*** Opening Exercise data ***

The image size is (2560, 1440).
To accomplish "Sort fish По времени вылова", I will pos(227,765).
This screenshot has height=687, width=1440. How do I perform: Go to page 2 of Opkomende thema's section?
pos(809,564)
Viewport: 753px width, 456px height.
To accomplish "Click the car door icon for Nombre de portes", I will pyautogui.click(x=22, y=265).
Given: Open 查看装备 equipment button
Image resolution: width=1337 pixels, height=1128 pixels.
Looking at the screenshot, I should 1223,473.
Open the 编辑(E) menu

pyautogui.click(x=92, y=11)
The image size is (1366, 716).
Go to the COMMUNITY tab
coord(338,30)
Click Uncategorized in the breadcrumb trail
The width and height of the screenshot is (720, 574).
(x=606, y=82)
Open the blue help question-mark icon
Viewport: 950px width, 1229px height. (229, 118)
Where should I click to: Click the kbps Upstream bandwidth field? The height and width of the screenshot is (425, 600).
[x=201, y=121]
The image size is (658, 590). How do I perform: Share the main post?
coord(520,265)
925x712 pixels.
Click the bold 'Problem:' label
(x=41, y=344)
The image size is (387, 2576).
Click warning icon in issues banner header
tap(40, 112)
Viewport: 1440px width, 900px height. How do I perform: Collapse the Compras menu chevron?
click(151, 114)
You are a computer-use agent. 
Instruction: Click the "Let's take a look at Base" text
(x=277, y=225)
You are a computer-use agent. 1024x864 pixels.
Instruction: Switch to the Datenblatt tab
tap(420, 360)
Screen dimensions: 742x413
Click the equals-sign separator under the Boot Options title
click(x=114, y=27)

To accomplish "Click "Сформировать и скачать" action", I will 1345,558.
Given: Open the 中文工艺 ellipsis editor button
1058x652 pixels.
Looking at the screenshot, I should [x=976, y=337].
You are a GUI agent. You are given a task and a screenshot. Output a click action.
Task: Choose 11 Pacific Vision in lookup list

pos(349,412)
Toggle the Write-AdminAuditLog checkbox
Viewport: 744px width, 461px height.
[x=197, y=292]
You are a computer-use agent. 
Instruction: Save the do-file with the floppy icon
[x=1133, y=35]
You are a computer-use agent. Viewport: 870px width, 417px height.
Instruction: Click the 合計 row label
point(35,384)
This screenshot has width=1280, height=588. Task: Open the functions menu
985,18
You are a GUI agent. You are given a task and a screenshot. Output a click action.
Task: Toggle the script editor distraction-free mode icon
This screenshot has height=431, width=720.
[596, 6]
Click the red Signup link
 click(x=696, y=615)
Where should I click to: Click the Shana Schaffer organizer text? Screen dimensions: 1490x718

*** Closing Exercise data ***

--- What to work on ---
This exercise requires that all of the entries be repeated exactly.

--- Exercise output ---
The image size is (2560, 1440).
To accomplish "Sort fish По времени вылова", I will pos(227,765).
This screenshot has height=687, width=1440. How do I perform: Go to page 2 of Opkomende thema's section?
pos(809,564)
Viewport: 753px width, 456px height.
To accomplish "Click the car door icon for Nombre de portes", I will pyautogui.click(x=22, y=265).
Given: Open 查看装备 equipment button
Image resolution: width=1337 pixels, height=1128 pixels.
Looking at the screenshot, I should 1223,473.
Open the 编辑(E) menu

pyautogui.click(x=92, y=11)
The image size is (1366, 716).
Go to the COMMUNITY tab
coord(338,30)
Click Uncategorized in the breadcrumb trail
The width and height of the screenshot is (720, 574).
(x=606, y=82)
Open the blue help question-mark icon
Viewport: 950px width, 1229px height. (229, 118)
Where should I click to: Click the kbps Upstream bandwidth field? The height and width of the screenshot is (425, 600).
[x=201, y=121]
The image size is (658, 590). How do I perform: Share the main post?
coord(520,265)
925x712 pixels.
Click the bold 'Problem:' label
(x=41, y=344)
The image size is (387, 2576).
Click warning icon in issues banner header
tap(40, 112)
Viewport: 1440px width, 900px height. How do I perform: Collapse the Compras menu chevron?
click(151, 114)
You are a computer-use agent. 
Instruction: Click the "Let's take a look at Base" text
(x=277, y=225)
You are a computer-use agent. 1024x864 pixels.
Instruction: Switch to the Datenblatt tab
tap(420, 360)
Screen dimensions: 742x413
Click the equals-sign separator under the Boot Options title
click(x=114, y=27)

To accomplish "Click "Сформировать и скачать" action", I will 1345,558.
Given: Open the 中文工艺 ellipsis editor button
1058x652 pixels.
Looking at the screenshot, I should [x=976, y=337].
You are a GUI agent. You are given a task and a screenshot. Output a click action.
Task: Choose 11 Pacific Vision in lookup list

pos(349,412)
Toggle the Write-AdminAuditLog checkbox
Viewport: 744px width, 461px height.
[x=197, y=292]
You are a computer-use agent. 
Instruction: Save the do-file with the floppy icon
[x=1133, y=35]
You are a computer-use agent. Viewport: 870px width, 417px height.
Instruction: Click the 合計 row label
point(35,384)
This screenshot has width=1280, height=588. Task: Open the functions menu
985,18
You are a GUI agent. You are given a task and a screenshot. Output a click action.
Task: Toggle the script editor distraction-free mode icon
This screenshot has height=431, width=720.
[596, 6]
Click the red Signup link
 click(x=696, y=615)
Where should I click to: Click the Shana Schaffer organizer text? Screen dimensions: 1490x718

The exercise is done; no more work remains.